Pelé é um gênio. Dizem. Nunca o vi jogar e, sinceramente, se tivesse visto não saberia reconhecer sua genialidade. Defeito meu, que fui um perna-de-pau histórico nos campinhos do Bairro Alto e que vou ao estádio mais para comer e extravasar uma raiva de mentirinha do que para testemunhar uma batalha entre Coritiba e Toledo que na pena de um Nelson Rodrigues soaria como um épico.
Mais do que um “gênio das quatro linhas”, como diz o lugar-comum, Pelé foi, ao longo de boa parte do século XX, talvez o brasileiro mais famoso do mundo. Difícil explicar o tamanho disso para uma geração acostumada à fama típica do nosso tempo, fugaz e restrita a certos nichos. Numa época em que os televisores eram raros, Pelé era conhecido e admirado até na remota, exótica e isolada China de Mao.
Uma fama que se manteve em níveis inimagináveis mesmo décadas depois de Pelé pendurar as chuteiras e depois do surgimento de megaestrelas do esporte como Michael Jordan. Para mostrar isso, nos anos 1990 Geneton Moraes Neto teve uma ideia: soltar Pelé na 5ª Avenida, em Nova York, e contar quanto tempo ele demoraria para ser reconhecido.
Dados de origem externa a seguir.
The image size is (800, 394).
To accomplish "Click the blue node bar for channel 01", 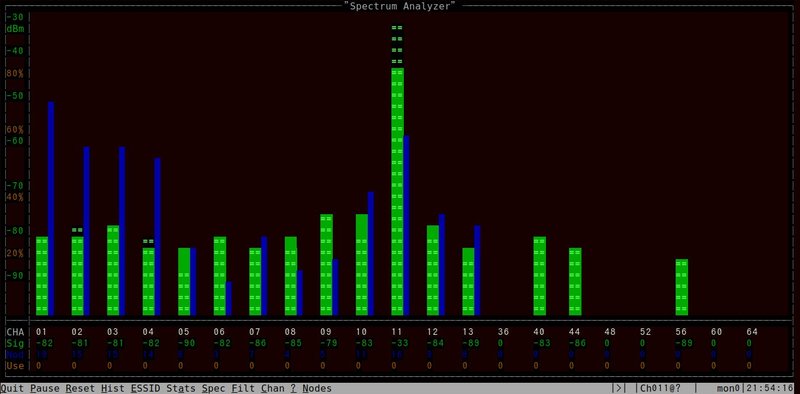I will 51,208.
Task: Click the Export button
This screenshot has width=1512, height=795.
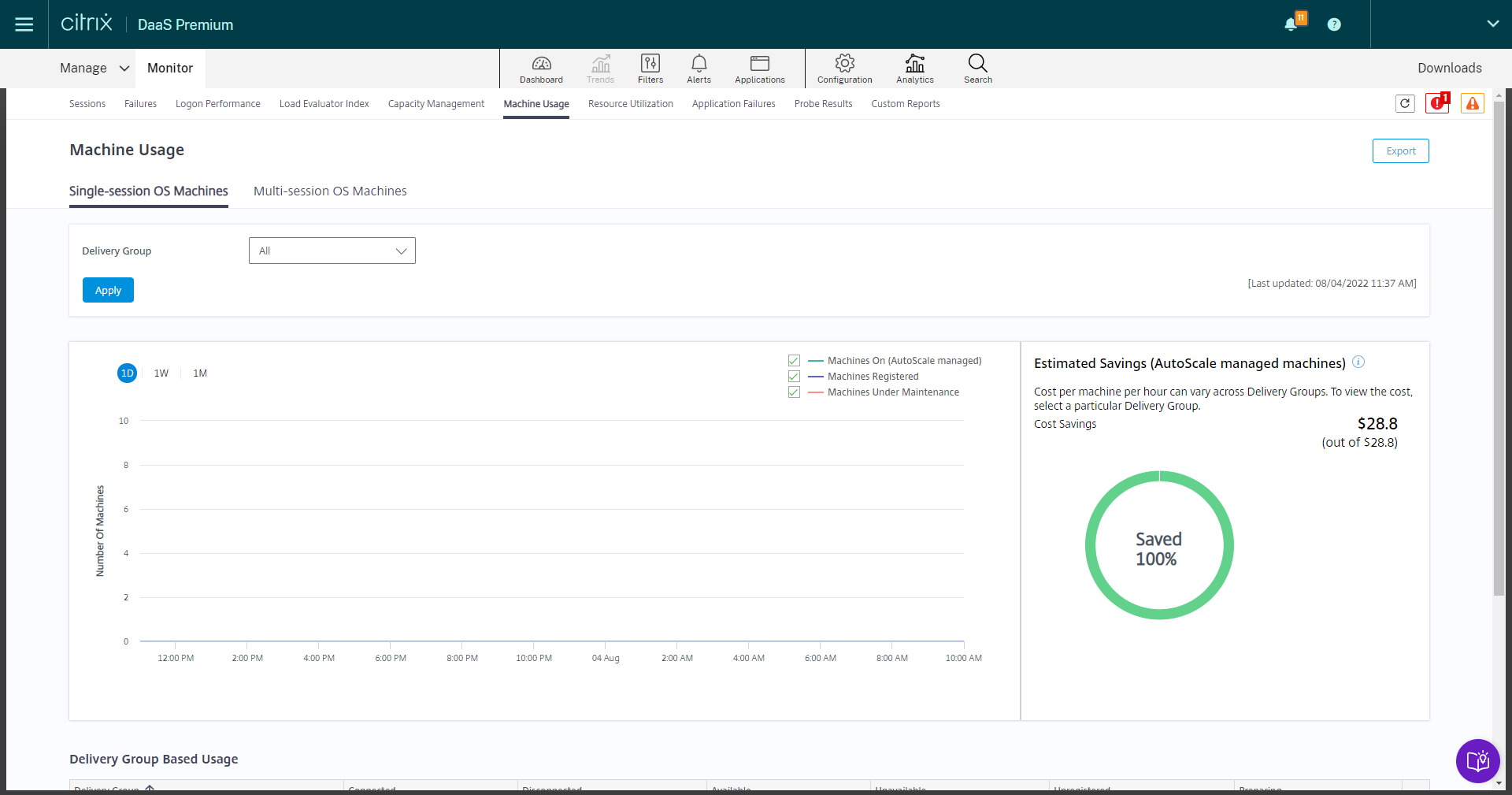Action: [1400, 151]
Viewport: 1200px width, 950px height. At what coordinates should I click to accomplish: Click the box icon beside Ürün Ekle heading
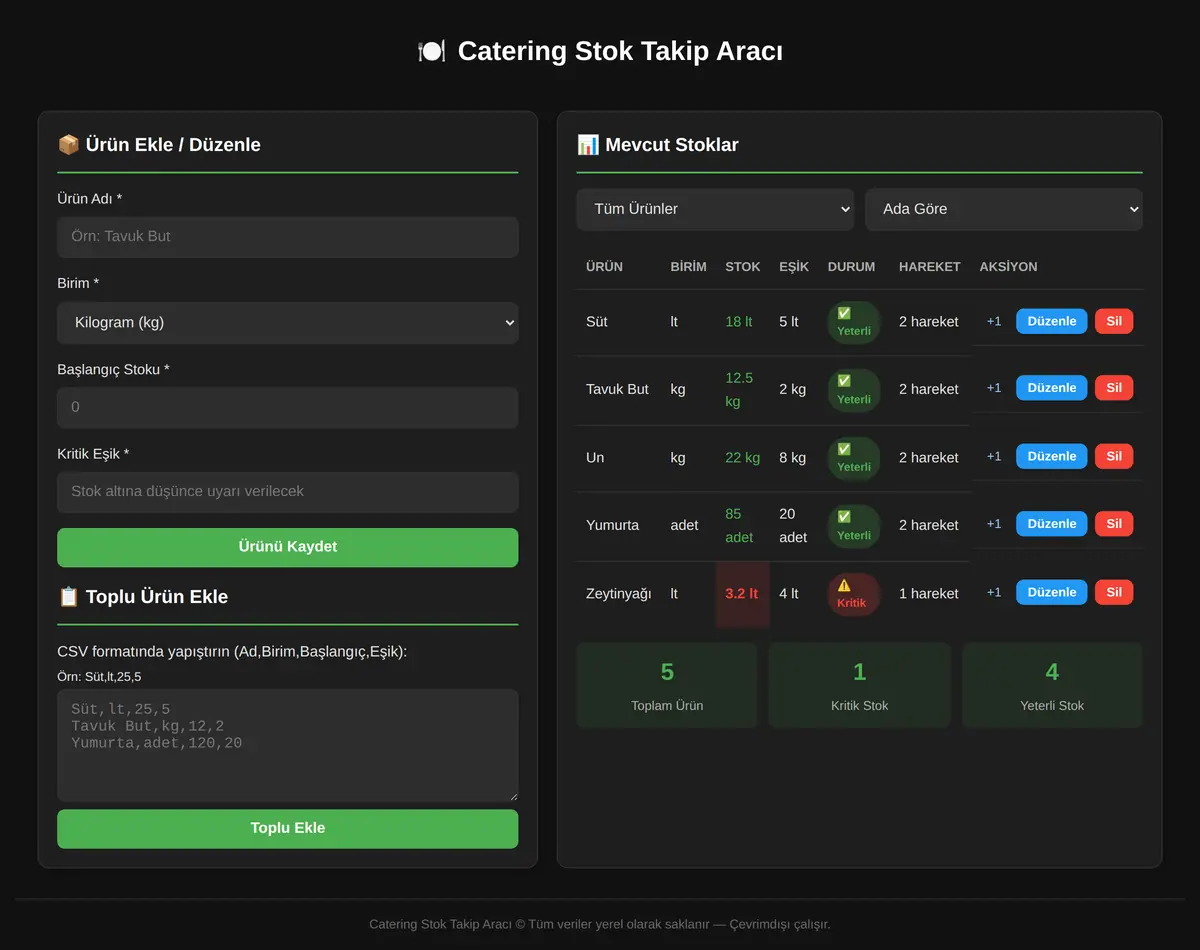click(68, 145)
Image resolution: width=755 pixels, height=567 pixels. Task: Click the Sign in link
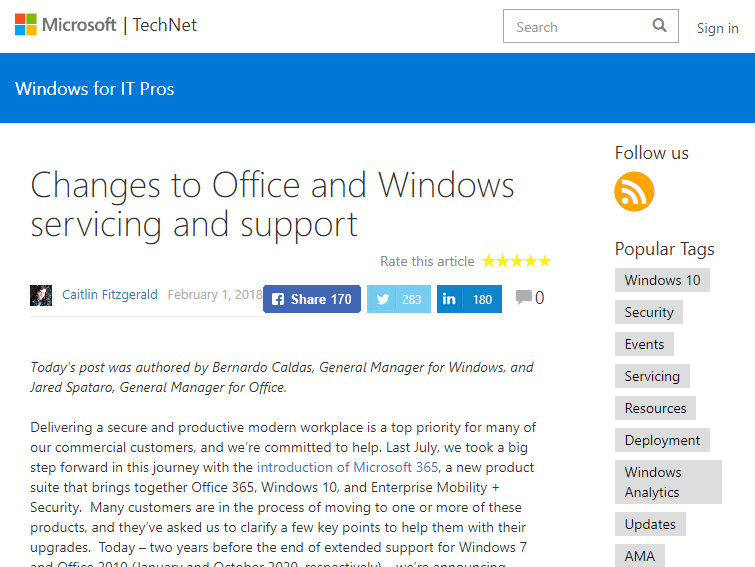(x=717, y=28)
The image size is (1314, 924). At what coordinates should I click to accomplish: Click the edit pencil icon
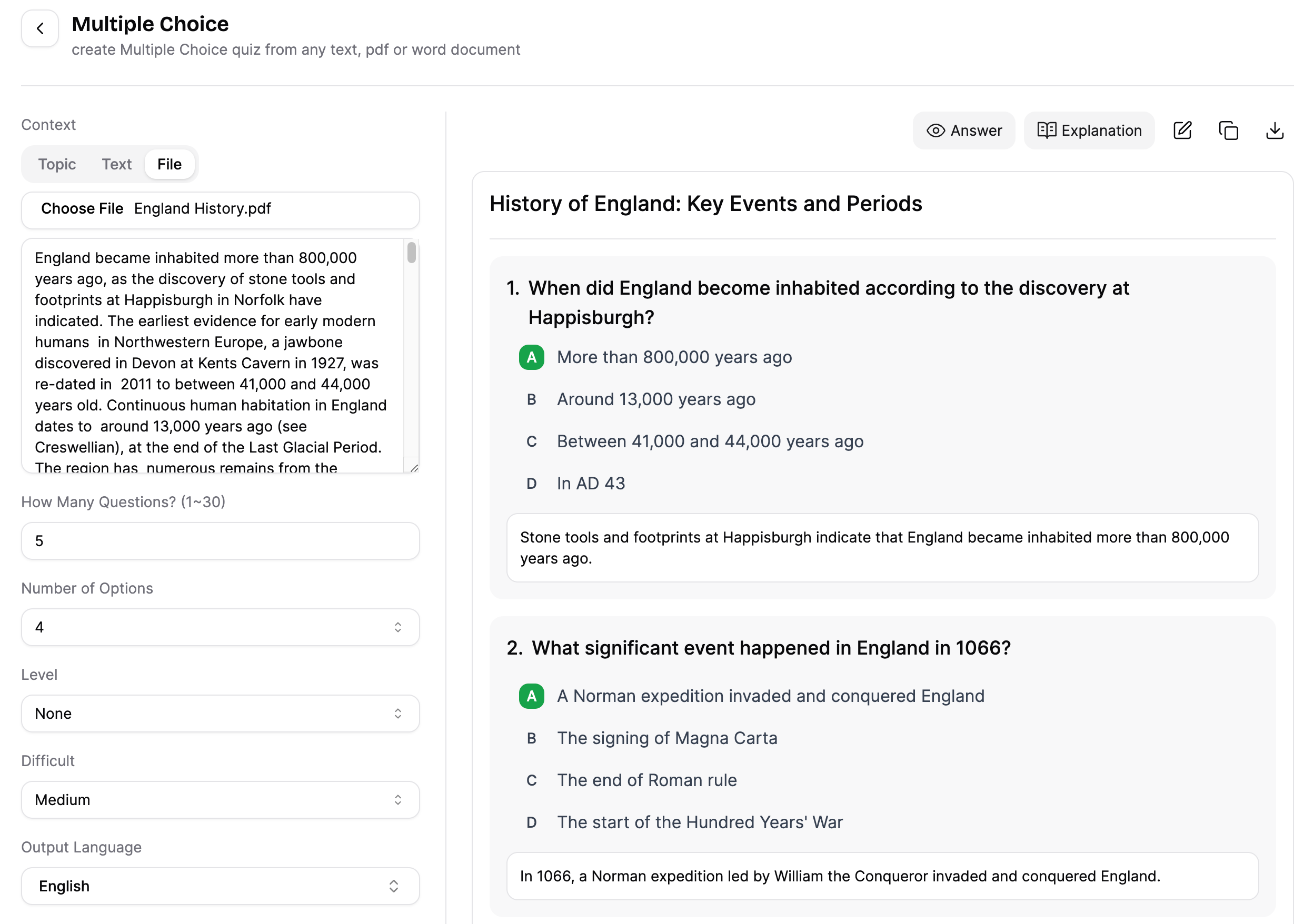[x=1183, y=130]
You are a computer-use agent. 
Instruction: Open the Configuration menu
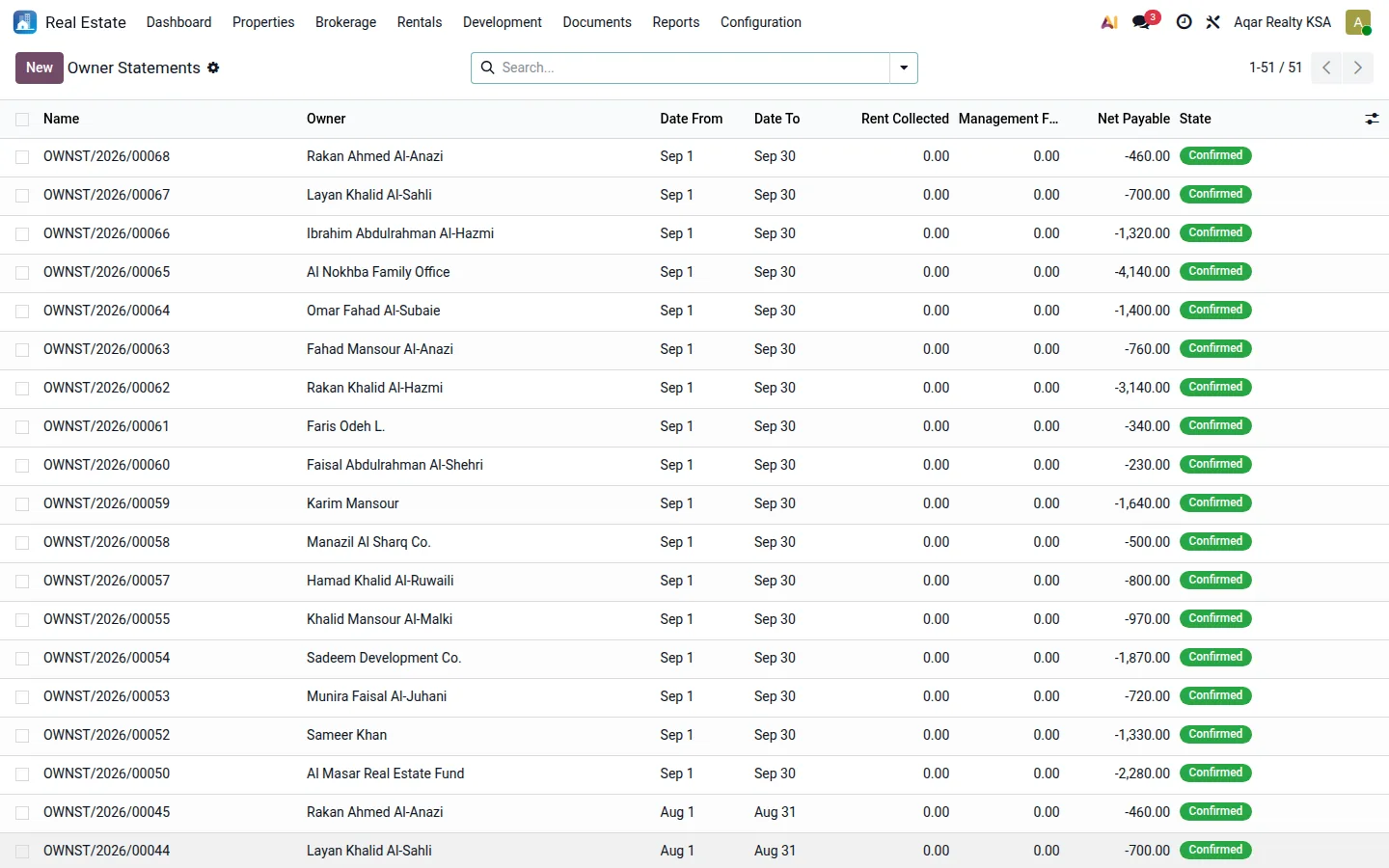click(760, 22)
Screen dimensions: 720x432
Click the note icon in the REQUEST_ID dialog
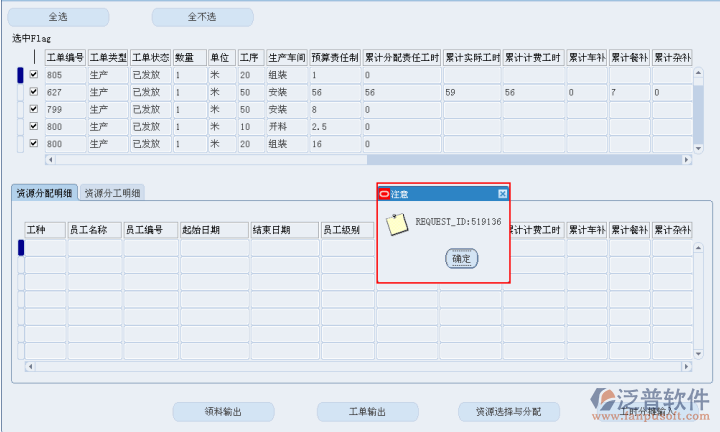397,224
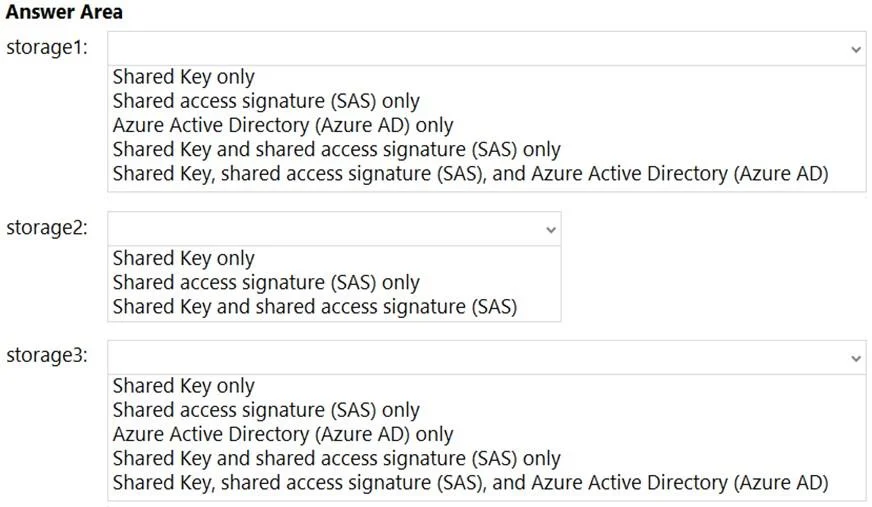Choose Shared Key, SAS, and Azure AD for storage1

470,174
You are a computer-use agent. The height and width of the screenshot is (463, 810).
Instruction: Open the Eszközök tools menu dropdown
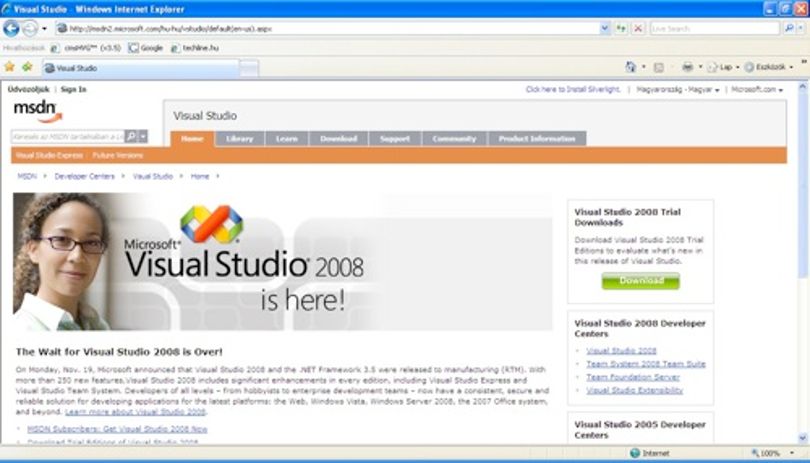click(769, 67)
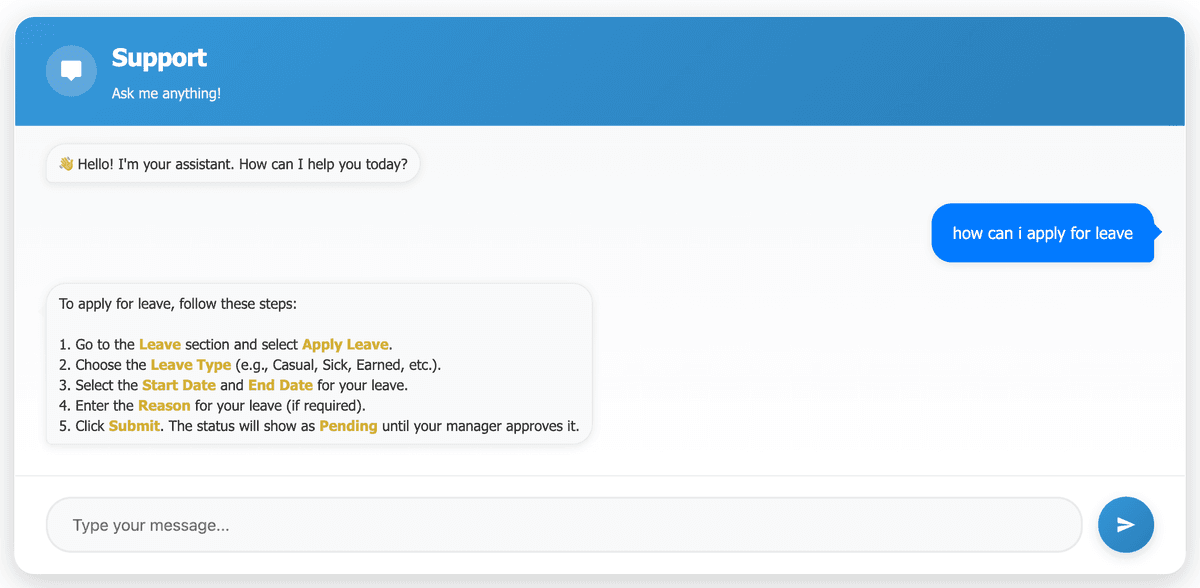The width and height of the screenshot is (1200, 588).
Task: Click step one of the leave instructions
Action: [224, 344]
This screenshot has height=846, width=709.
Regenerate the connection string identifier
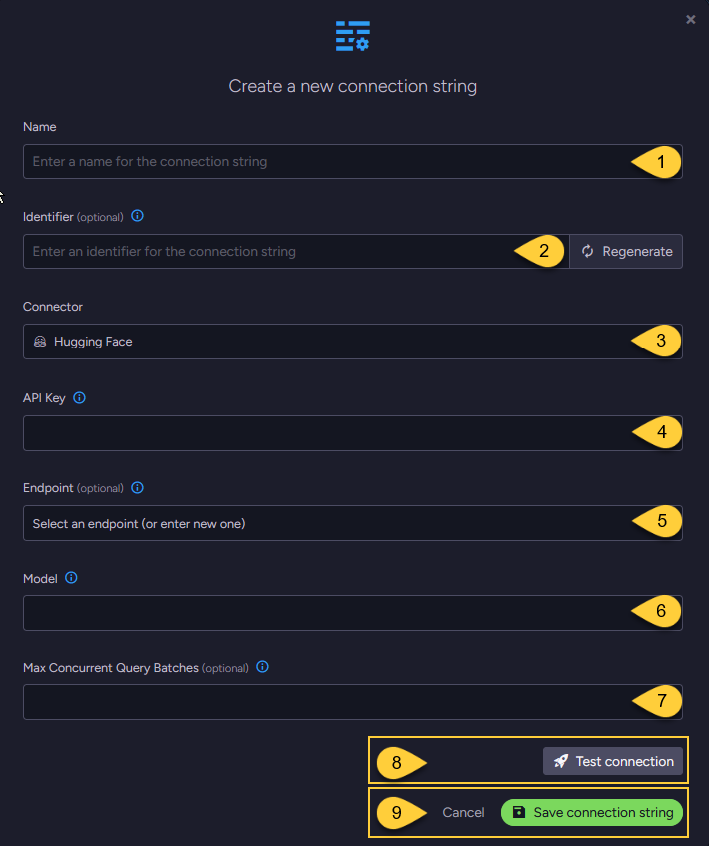[626, 251]
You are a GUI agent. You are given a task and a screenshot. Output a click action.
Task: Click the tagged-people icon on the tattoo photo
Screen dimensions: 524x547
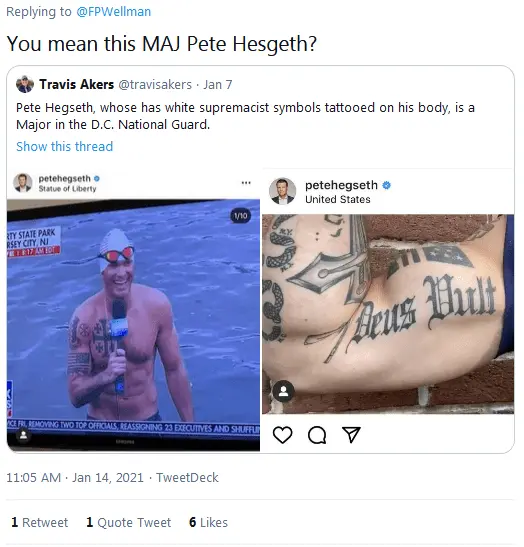pyautogui.click(x=284, y=391)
Foram poucos segundos até um taxista largar o carro no meio da rua para saudar o Rei.
Pandemia de estupidez
Por ocasião de seus 80 anos, é natural que todo mundo queira prestar homenagem ao maior jogador de futebol de todos os tempos. Mas infelizmente para o agora octogenário Pelé, a data especial está sendo celebrada em meio a uma pandemia de estupidez que leva os infectados a desenvolverem um furor iconoclasta irracional e derrubar estátuas e enxergar nos mitos esportivos apenas instrumentos de promoção de uma causa.
Numa longa reportagem recente sobre Pelé, lá estavam eles, os infatigáveis justiceiros sociais, para falar não sobre os gols, os dribles, os passes; sobre o poder hipnótico que aquele homem tinha quando em campo. Não. Eles, do conforto de suas casas, estavam lá para, surpresa!, criticar o homem de 80 anos e saúde frágil porque Pelé não teria feito o bastante pela causa antirracista no Brasil e no mundo.
Pela cabeça dos que se deixam contaminar pelo vírus da soberba com consciência de pele e de classe, não basta que Pelé tenha feito a alegria de milhões de pessoas e sido ele próprio feliz. Os justiceiros sociais simplesmente não compreendem o conceito de felicidade, muito menos o de indivíduo. Para eles, a ideia de um homem de 80 anos ter enfrentado o racismo (que ele certamente sofreu em algum momento da vida) de uma forma diferente do que manda a ortodoxia contemporânea é inconcebível. Como assim Pelé nunca usou uma hashtag, nunca quebrou uma estatuazinha, nunca compôs um rap brabo?
"Heteronormativo demais"
Pelé nunca foi santo – e não há nada de mau nisso. Ele tem lá suas opiniões políticas (nas quais não tenho nenhum interesse), seus dilemas morais, seus interesses financeiros. Sem falar no ego hipertrofiado, consequência de seu trabalho, e com o qual ele precisa lidar desde que é adolescente. Pelé nunca pretendeu ser mais do que o maior jogador de futebol de todos os tempos – e conseguiu. E é por esse prisma que sua vida de sucesso deve ser vista e celebrada.
O que os militantes de hoje (essa gente que não assiste a jogos de futebol porque consideram o esporte “heteronormativo demais”) não entendem é que há muitas outras formas de enfrentar o racismo do que sair por aí quebrando tudo, levantar o braço com o punho cerrado no pódio, fazer tuitaço ou fundar uma ONG. E nem toda dor ou ato caridade deve ser tornado público.
Por fim, sentencio aqui que há mais discurso antirracismo sincero num dos tantos gols memoráveis de Pelé do que nesses livros ou textos (ou tuítes ou memes) que fazem a cabeça da garotada e que só promovem o ressentimento, o desejo de vingança, a divisão.